═══ Reading passage

Statistic: Two suicide attempts landed me in hospital each time within the last 12 months. First one for 9 days, and I walked out in crutches. Second one for 3 days in ICU and on life support.
And yet I live to see another birthday. What were the odds?
Birthdays always make me think about the fact that I am still alive at this point in time. It makes me think about the possibility that I wouldn’t be here. It makes me think about how someone could have written my name this way:
Polar Bear, 1973 – 2005
Nothing more, nothing less. I wouldn’t expect anything different.
It’s still so hard to think about the fact that I am still here. So hard to think that all the battles I won has gotten me only more heartache, more pain. Sacrificing my soul for more unhappiness, how does this make sense?
Therapy today – I told V I’ll go to group in July when it starts. It surprised her, I think because I’d always been resistant before. It’s just one more thing to try – what have I got to lose?

══════
═══ Recorded data

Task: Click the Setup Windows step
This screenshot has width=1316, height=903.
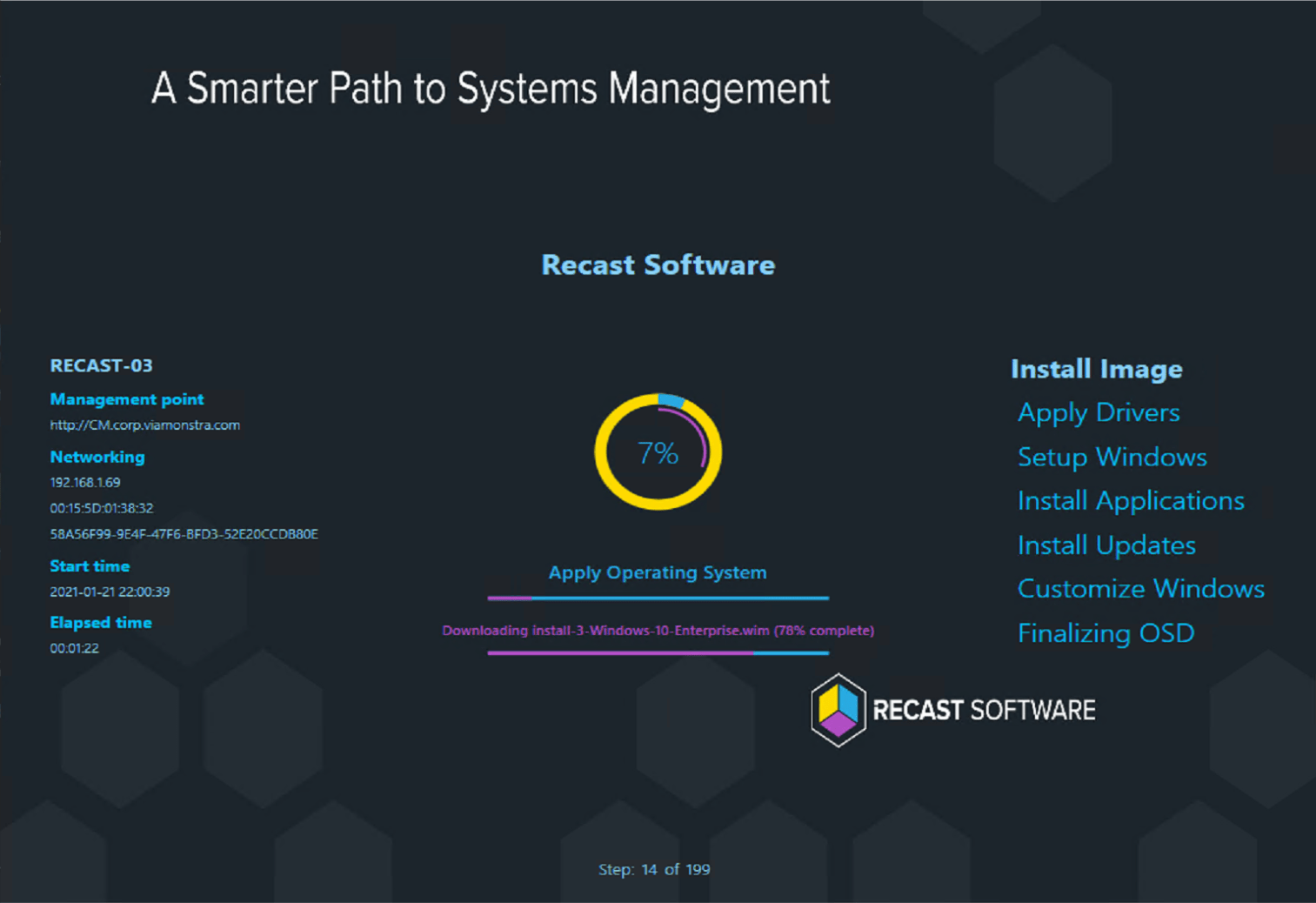Action: [1112, 457]
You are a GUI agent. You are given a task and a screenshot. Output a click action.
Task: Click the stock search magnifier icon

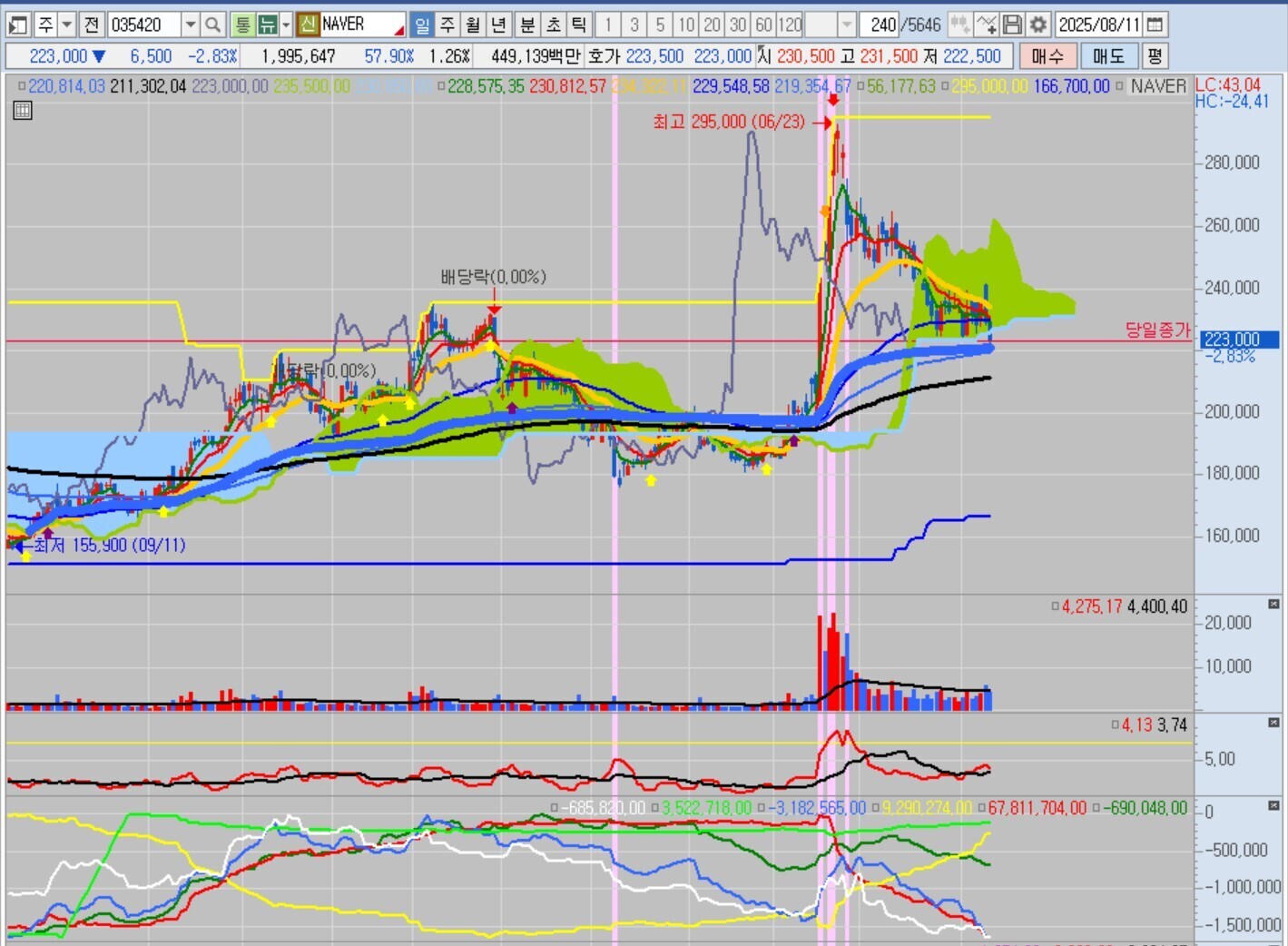[212, 25]
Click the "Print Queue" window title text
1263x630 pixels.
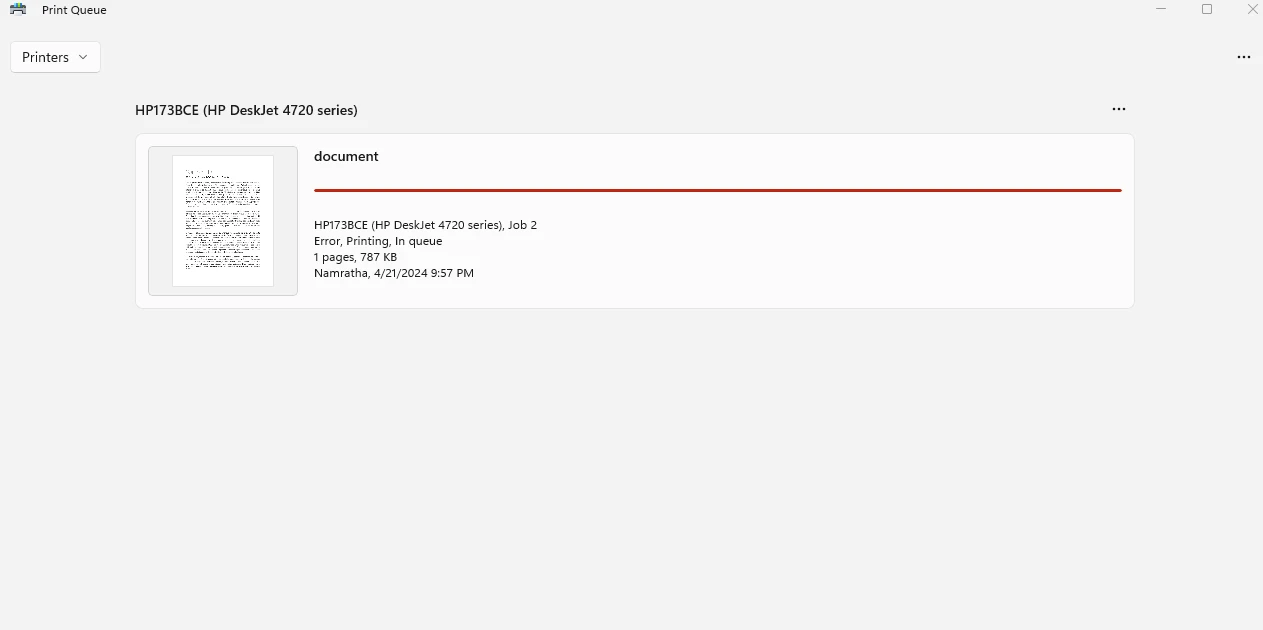(74, 10)
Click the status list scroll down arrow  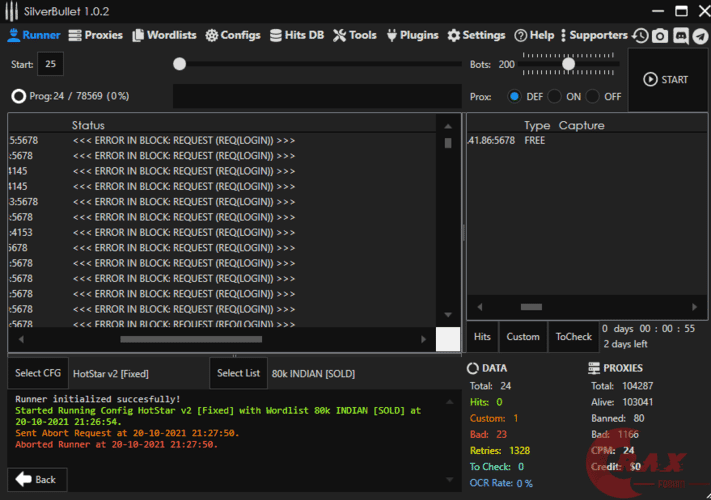[448, 315]
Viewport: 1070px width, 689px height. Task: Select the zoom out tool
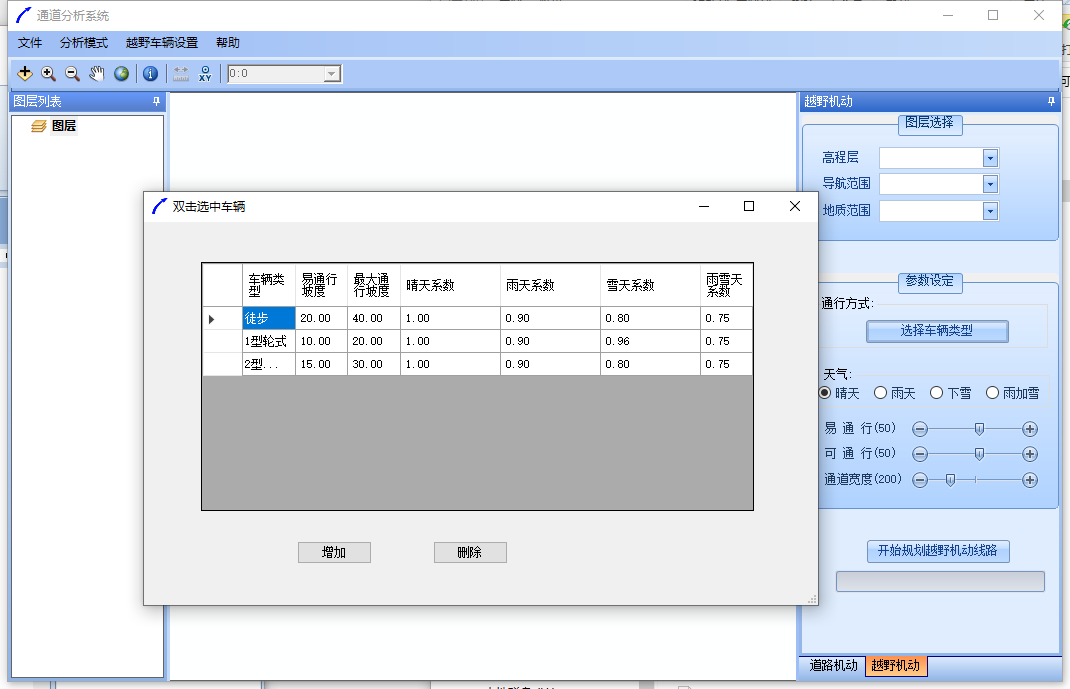[x=72, y=73]
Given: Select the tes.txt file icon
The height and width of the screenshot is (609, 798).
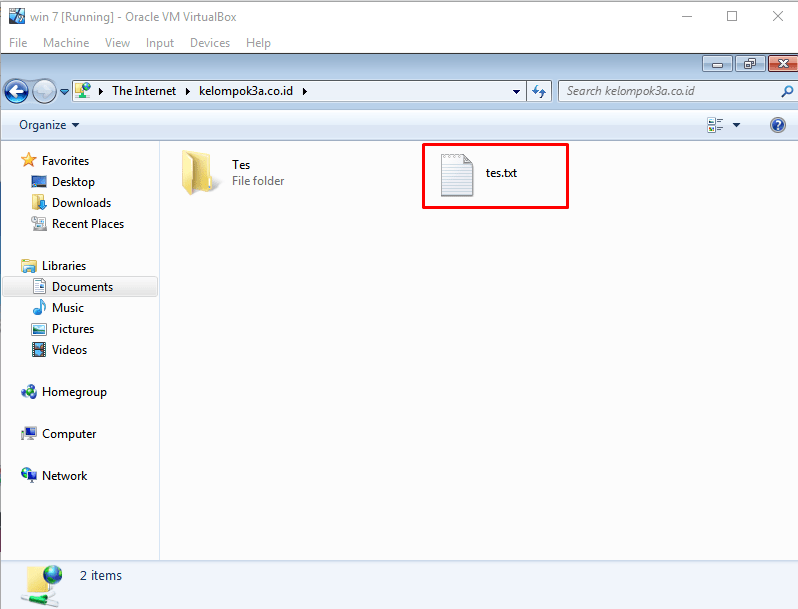Looking at the screenshot, I should [x=457, y=175].
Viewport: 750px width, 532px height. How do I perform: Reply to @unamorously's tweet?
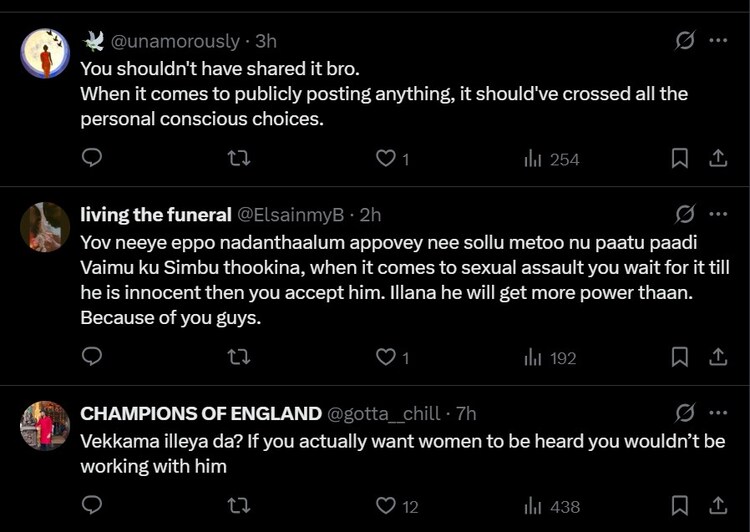pyautogui.click(x=92, y=158)
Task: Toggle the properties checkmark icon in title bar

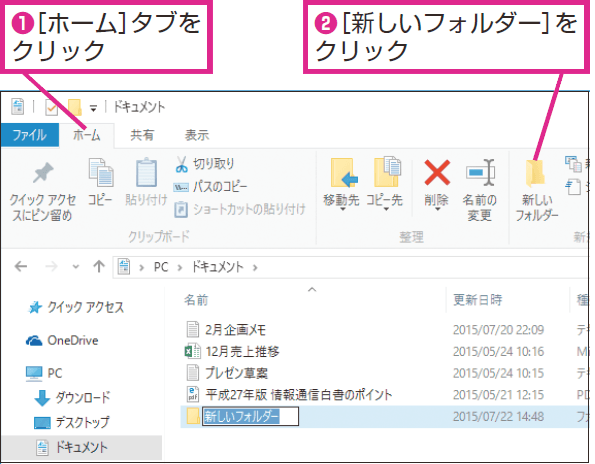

══════

_Task brief:_
Reproduce the entry above about another birthday after two suicide attempts in full, keeping every word and mark unchanged.

_Solution:_
Statistic: Two suicide attempts landed me in hospital each time within the last 12 months. First one for 9 days, and I walked out in crutches. Second one for 3 days in ICU and on life support.
And yet I live to see another birthday. What were the odds?
Birthdays always make me think about the fact that I am still alive at this point in time. It makes me think about the possibility that I wouldn’t be here. It makes me think about how someone could have written my name this way:
Polar Bear, 1973 – 2005
Nothing more, nothing less. I wouldn’t expect anything different.
It’s still so hard to think about the fact that I am still here. So hard to think that all the battles I won has gotten me only more heartache, more pain. Sacrificing my soul for more unhappiness, how does this make sense?
Therapy today – I told V I’ll go to group in July when it starts. It surprised her, I think because I’d always been resistant before. It’s just one more thing to try – what have I got to lose?